Bandar Lampung (Lampost.co) — Mahalnya ongkos politik dari partai dan aktor politik merupakan lingkaran setan
korupsi pada pemilihan umum (pemilu) maupun pemilihan kepala daerah (
pilkada). Tak jarang, orang-orang politik terkena kasus korupsi.
.
Staf Divisi Korupsi Politik Indonesia Corrupton Watch (ICW) Seira Tamara menyebut sejak awal pencalonan setiap aktor politik mengeluarkan biaya yang sangat besar. Sehingga saat menjadi pejabat yang terpilih, ia akan memikirkan bagaimana modal politik yang ia keluarkan itu bisa kembali.
.
“Pelaksanaan pemilu bahkan sejak periode sebelumnya sampai dengan saat ini kita tahu bahwa politik berbiaya mahal itu menjadi salah satu akar terjadinya korupsi politik,” ucap Seira, Selasa, 7 Mei 2024.
.
“Ketika menjabat bukan memikirkan bagaimana kebijakan. Dan melaksanakan pemerintahan daerah berbasis kepentingan masyarakat. Tetapi berbasis kepentingannya sendiri. Saya sudah keluar modal banyak kemarin, bagaimana caranya lima tahun jabatan bisa balik modal,” imbuh dia.
.
Lingkaran setan korupsi dunia perpolitikan itu tak menutup kemungkinan akan terjadi kembali pada pilkada 2024 mendatang. Apalagi ada donatur yang telah bersepakat dengan calon kepala daerah yang ikut menyumbangkan uangnya untuk mengongkosi kompetisi. Dana kampanye sesungguhnya diperbolehkan. Namun, Seira menekankan dana kampanye itu harus sesuai dengan aturan yang ada.
.
“Sumbangan dana kampanye boleh saja dari pihak manapun asal sesuai ketentuan yang sudah teratur siapa yang boleh menyumbang dan nominalnya.
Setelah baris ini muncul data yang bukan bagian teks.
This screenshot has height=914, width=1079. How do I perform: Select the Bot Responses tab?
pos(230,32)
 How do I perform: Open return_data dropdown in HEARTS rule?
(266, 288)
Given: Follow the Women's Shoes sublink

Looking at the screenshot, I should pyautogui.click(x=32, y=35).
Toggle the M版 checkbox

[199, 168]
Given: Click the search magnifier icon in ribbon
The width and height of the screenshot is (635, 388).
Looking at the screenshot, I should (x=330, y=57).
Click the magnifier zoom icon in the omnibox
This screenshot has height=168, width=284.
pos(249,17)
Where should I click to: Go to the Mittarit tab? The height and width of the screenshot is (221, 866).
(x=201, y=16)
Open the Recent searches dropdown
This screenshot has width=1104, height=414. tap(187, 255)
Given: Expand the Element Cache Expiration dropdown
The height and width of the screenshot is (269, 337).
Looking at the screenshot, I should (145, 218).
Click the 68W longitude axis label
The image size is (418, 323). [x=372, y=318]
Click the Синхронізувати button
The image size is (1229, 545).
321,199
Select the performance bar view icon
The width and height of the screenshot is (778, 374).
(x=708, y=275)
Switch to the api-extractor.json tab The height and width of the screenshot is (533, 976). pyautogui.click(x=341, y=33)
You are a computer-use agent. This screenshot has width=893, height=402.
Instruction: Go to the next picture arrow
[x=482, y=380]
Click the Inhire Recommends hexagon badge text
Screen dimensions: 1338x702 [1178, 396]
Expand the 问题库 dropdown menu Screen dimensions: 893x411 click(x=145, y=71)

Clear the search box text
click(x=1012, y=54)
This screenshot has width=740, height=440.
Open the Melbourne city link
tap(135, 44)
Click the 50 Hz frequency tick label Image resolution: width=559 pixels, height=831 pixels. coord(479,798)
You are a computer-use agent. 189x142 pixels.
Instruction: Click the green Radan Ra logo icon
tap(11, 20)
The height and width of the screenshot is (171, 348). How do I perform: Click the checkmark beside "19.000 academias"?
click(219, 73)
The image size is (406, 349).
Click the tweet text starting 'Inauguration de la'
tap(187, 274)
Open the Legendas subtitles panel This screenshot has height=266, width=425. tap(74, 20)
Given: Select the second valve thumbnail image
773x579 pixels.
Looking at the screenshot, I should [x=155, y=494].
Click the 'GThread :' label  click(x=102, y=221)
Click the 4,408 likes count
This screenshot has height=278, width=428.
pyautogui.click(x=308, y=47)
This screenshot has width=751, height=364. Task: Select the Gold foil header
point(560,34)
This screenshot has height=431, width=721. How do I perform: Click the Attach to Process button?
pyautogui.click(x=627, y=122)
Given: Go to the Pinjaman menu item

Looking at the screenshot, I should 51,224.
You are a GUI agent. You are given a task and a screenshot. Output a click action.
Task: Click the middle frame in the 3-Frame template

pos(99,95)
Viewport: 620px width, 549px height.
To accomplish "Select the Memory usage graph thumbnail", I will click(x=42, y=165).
Kalau berkaca pada pilpres dan pileg kemarin, pantauan ICW bersama Perludem. Dana kampanye belum sepenuhnya menyajikan realitasnya,” ungkap Seira.
Artinya ongkos yang terkeluarkan sesungguhnya jauh lebih mahal dan lebih besar dari yang terpublikasikan kepada publik.